(Stored items)

[Start of Attachment]

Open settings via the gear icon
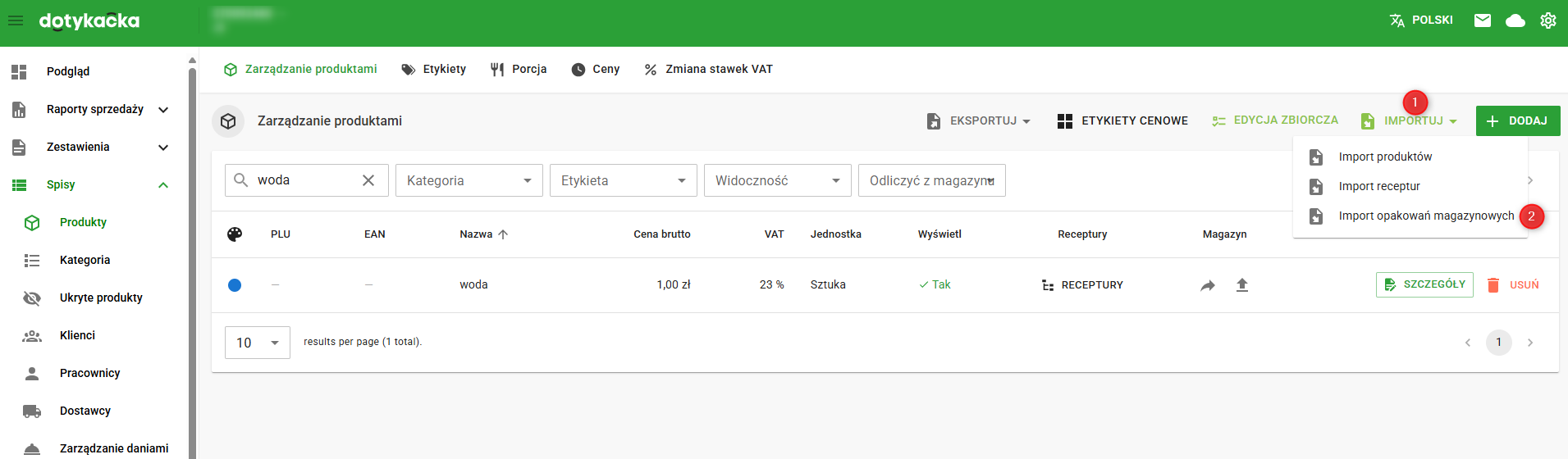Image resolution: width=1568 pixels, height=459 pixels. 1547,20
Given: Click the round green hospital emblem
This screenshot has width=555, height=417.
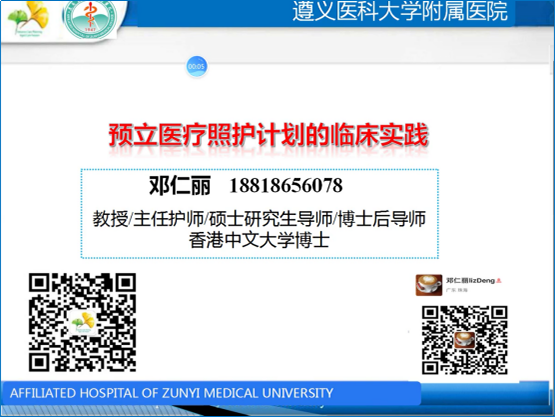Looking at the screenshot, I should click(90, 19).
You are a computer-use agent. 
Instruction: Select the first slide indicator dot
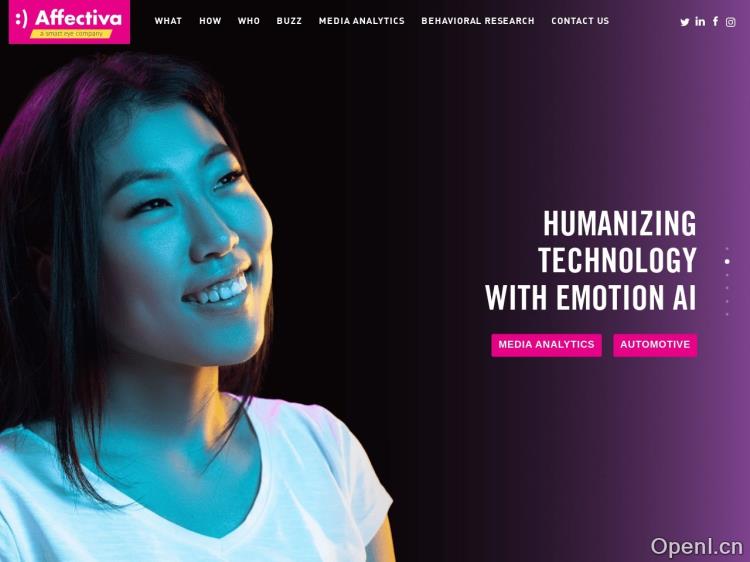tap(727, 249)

[End of Attachment]
[Start of Attachment]

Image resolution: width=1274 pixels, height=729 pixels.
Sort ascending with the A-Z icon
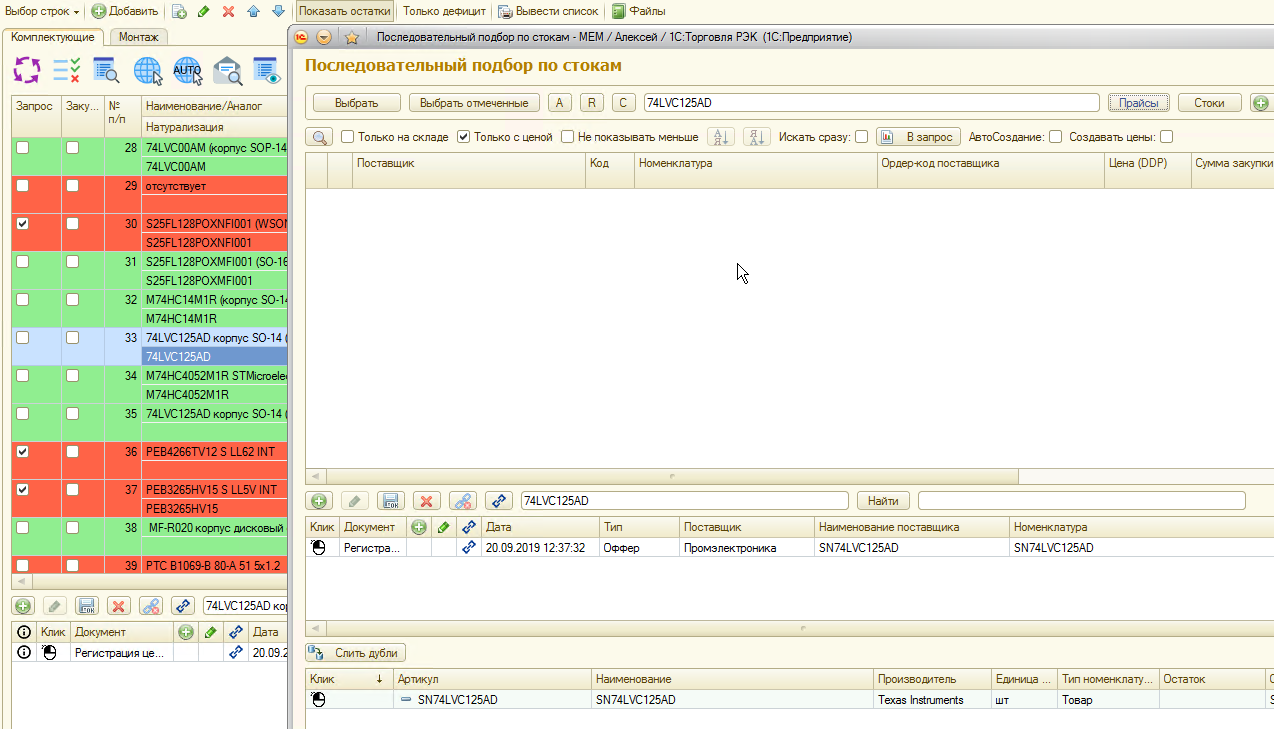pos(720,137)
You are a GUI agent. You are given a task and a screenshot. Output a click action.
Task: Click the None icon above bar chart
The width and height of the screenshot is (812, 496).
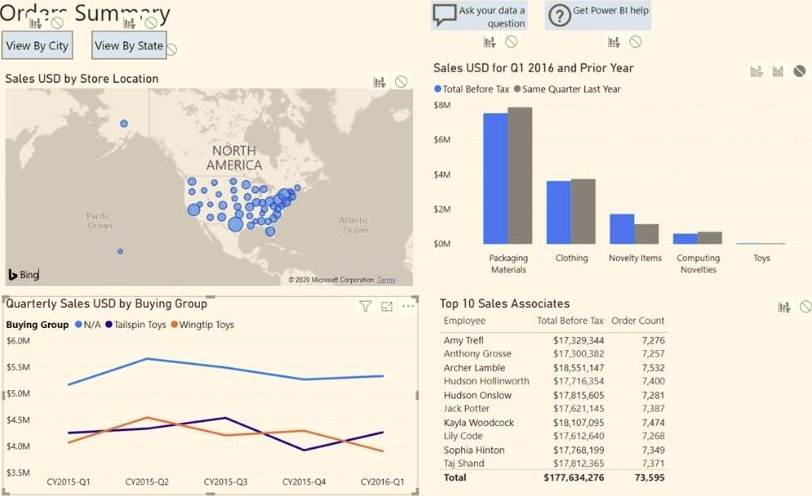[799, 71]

[End of Attachment]

• _Task statement_: From the line with "Open settings via the gear icon" up to and including the line with "You are a computer-use agent." above, retype every line exactly and nothing more; leave out the pictures.

• _Task answer_:
Open settings via the gear icon
Image resolution: width=1568 pixels, height=459 pixels. 1547,20
Given: Click the round green hospital emblem
This screenshot has width=555, height=417.
Looking at the screenshot, I should click(90, 19).
You are a computer-use agent. 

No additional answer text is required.